# FTA for DircTv?



## desimafia007 (Jan 14, 2007)

Is there anyone who could tell me if there is any FTA for Directv?


----------



## FTA Michael (Jul 21, 2002)

Not in the way we typically use the term FTA. Dish and ExpressVu are based on the DVB transmission standard, so when they leave a signal unscrambled (such as NASA on Dish), then it's visible using any FTA DVB receiver. DirecTV used a similar but proprietary DSS standard.

But now I see that Wikipedia says that DirecTV is changing to DVB-S2, an apparent descendent of DVB. So maybe there will be something there one of these days.


----------



## P Smith (Jul 25, 2002)

Yes, ch 100, 200, 500 and music. Search for TSReader and DSStoDVB plugin.


----------



## FTA Michael (Jul 21, 2002)

As an old programmer friend used to say, "With a computer, anything is possible." 

Thanks to P Smith for pointing out some interesting tools to use with your computer to see what channels are there and what's in the clear, but note that with a normal standalone FTA DVB receiver, you can't get anything from DirecTV.


----------



## P Smith (Jul 25, 2002)

Well, there is nothing in his question what can limit my imagination


----------



## Chandu (Oct 3, 2005)

FTA Michael said:


> Not in the way we typically use the term FTA. Dish and ExpressVu are based on the DVB transmission standard, so when they leave a signal unscrambled (such as NASA on Dish), then it's visible using any FTA DVB receiver.
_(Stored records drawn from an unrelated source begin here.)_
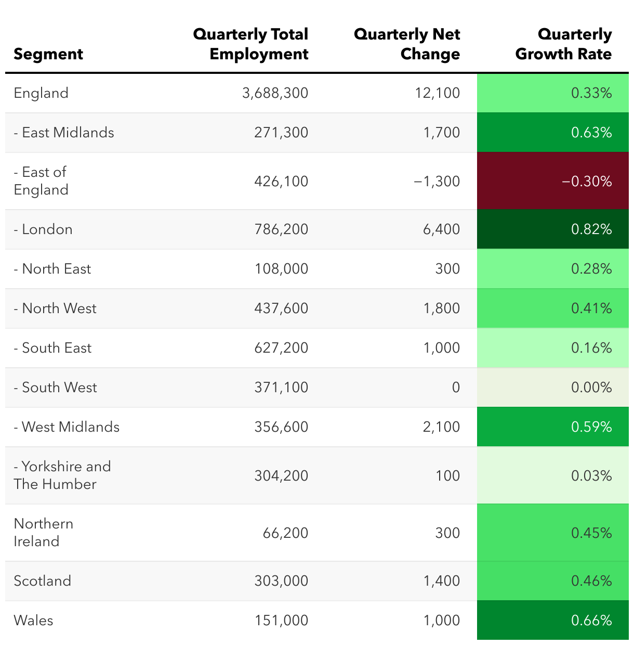Click South East net change 1,000
634x645 pixels.
pos(442,348)
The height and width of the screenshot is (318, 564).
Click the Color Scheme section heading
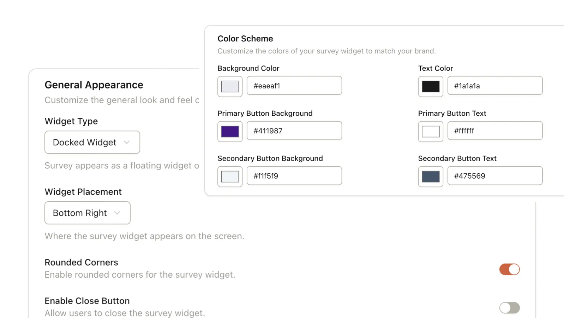245,38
DirecTV used a similar but proprietary DSS standard.
> 
> But now I see that Wikipedia says that DirecTV is changing to DVB-S2, an apparent descendent of DVB. So maybe there will be something there one of these days.


Do you know whether StarChoice uses DVB or is also some proprietary DSS of its own?


----------



## kenglish (Oct 2, 2004)

Starchoice uses Digicipher-2, so I believe you'd need a DC-2 receiver for any in-the-clear broadcasts.


----------



## FTA Michael (Jul 21, 2002)

Wikipedia says "the receiver uses the Motorola-proprietary Digicipher II system". So its neither DVB nor DirecTV's DSS, but a different not-so-uncommon standard.

Edit: Thanks, kenglish, for beating me to it.


----------